> The request
Reproduce the lines of the entries verbatim, starting with the line containing "Choose Continue Scene from the menu" and ending with the line containing "Action: click(x=99, y=496)". Include both of those lines and nothing outside them.

Word and element location entries
***
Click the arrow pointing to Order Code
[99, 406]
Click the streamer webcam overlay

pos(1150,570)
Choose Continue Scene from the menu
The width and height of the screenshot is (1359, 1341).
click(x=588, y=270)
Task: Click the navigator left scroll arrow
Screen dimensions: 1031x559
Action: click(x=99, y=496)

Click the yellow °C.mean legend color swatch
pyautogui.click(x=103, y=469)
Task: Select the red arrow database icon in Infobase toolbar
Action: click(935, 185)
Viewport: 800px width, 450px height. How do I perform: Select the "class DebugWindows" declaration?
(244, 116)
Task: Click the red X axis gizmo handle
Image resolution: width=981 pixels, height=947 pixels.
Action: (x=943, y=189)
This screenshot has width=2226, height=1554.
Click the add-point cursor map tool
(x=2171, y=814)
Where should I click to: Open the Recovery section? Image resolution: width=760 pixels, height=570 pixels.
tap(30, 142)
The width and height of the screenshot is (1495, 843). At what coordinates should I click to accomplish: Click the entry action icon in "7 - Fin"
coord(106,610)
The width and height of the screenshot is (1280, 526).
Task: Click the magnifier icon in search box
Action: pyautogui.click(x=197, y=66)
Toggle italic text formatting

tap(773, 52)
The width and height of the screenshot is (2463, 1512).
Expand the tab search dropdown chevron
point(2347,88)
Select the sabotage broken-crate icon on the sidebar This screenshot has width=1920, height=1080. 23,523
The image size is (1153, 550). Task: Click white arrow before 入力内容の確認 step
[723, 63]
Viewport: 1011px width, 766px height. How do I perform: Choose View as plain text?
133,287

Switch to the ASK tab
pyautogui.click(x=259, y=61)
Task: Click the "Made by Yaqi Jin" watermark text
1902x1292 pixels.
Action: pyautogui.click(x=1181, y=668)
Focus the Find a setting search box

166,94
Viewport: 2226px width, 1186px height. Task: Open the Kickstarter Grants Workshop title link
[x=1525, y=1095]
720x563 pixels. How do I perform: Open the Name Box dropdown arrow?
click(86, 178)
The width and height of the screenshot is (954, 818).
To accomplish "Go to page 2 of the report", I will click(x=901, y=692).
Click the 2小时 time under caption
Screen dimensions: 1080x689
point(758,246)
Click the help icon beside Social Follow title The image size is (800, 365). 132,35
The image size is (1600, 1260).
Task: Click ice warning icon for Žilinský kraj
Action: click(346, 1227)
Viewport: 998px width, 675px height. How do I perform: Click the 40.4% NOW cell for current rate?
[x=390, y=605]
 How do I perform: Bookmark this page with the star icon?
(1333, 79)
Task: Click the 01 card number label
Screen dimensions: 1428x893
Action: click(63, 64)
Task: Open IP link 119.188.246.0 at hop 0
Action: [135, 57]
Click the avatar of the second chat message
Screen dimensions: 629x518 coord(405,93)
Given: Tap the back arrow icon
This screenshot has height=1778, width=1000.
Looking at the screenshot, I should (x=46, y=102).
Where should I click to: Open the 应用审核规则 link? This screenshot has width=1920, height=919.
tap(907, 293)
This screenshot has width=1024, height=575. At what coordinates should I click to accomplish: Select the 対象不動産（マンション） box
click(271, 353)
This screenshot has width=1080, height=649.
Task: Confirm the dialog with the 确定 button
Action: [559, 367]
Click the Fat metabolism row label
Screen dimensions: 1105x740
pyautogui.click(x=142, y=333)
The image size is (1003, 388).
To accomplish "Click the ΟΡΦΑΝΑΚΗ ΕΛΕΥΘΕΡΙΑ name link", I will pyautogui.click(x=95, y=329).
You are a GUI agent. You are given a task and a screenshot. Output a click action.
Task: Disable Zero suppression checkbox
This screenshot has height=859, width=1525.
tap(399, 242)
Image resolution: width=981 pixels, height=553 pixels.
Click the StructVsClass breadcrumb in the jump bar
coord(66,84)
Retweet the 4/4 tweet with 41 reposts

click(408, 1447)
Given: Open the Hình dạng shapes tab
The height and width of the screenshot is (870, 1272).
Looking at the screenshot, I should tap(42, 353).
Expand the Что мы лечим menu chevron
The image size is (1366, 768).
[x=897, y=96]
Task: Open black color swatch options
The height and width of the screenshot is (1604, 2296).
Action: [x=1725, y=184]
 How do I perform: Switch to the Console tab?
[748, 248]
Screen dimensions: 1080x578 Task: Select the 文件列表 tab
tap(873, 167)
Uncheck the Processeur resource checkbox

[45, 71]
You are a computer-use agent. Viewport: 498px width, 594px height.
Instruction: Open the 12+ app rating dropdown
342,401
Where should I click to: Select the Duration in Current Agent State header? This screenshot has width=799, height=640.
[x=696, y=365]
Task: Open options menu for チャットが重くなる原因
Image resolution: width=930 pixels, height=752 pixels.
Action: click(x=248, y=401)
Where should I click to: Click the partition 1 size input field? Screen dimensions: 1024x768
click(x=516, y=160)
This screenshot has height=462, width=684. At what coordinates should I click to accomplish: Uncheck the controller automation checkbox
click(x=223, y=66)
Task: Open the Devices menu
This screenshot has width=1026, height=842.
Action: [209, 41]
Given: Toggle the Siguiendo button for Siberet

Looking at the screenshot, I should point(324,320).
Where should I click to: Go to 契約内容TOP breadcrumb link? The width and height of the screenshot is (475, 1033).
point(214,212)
***
> Answer in full
Choose Continue Scene from the menu
The width and height of the screenshot is (1359, 1341).
click(x=588, y=270)
Task: Click the navigator left scroll arrow
Screen dimensions: 1031x559
Action: click(x=99, y=496)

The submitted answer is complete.